The sad thing about life was that no matter what shitty thing happens, you still have to wake up, and go around as if nothing has happened.

It's so hard, to be beaten down and feel utterly horrible and know that you need to still live, you can't hide from the world.

I'm in class when I'm called down to the guidance councillor again, I pale thinking about what happened last time, and with a shakey breath I stand up and head down to the office.

I don't look at Vic, I'm sure he looks at me though. I don't want to see his face, feeling bad for me, or even worse, him disgusted by me.

"You don't have anything to worry about." She says smiling, placing a hand on my shoulder that's takes everything in me not to flinch away. "We will deal with this."

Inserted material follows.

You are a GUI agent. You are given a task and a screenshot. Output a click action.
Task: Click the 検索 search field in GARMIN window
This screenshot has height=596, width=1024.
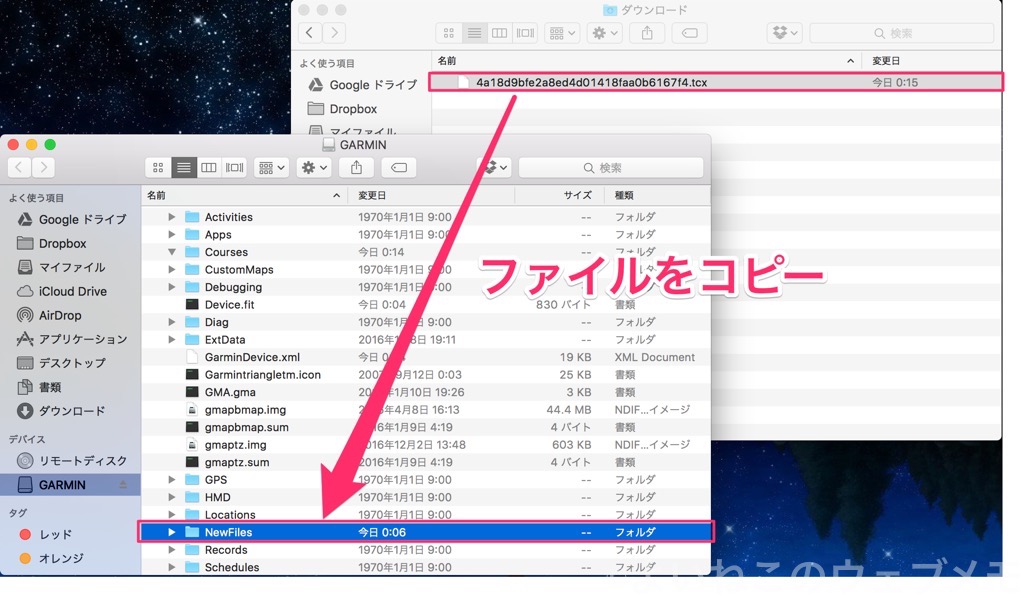610,168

I nod, and say nothing. I find myself walking out of the office, then back in class, brain on autopilot. It's lunch time now, and I find myself blinking, confused and trying to recall doing anything from between the office and now.

Vic is talking about something, mouth moving but words falling on deaf ears. I open my mouth to speak, feeling as if I've shot back into reality, everything rippling into motion.

"What?" I ask, taking in a sharp breath, suddenly hearing the chatter of the cafeteria, everything now in focus and I suddenly am aware of my movements again.

"Are you okay Kellin?" He asks, face contorted in concern. "You've been out of it all day."

"Yeah I don't really remember anything after I went to the guidance councillor."

He laughs at my words, smiling at me. I don't laugh, nor do I smile. His face falls into a frown, his face suddenly much more grave.

"You're joking right?" He asks, trying to set his hand on mine, only to frown deeper when I snatch my hand back.

"No."

"What do you mean by that?"

"I don't know, I just kinda lost control, it's like my body went on auto-pilot and I wasn't controlling my actions." I answer, playing with my fingers, looking anywhere other than at Vic.

His face is now set in a frown, contrasting to the happy smile he had moments before.

A soft hand finds my arm and I retract, body convulsing so hard I almost fall off of my seat.

"Sorry." He whispers, pulling his hand back from where it was pushed off my arm.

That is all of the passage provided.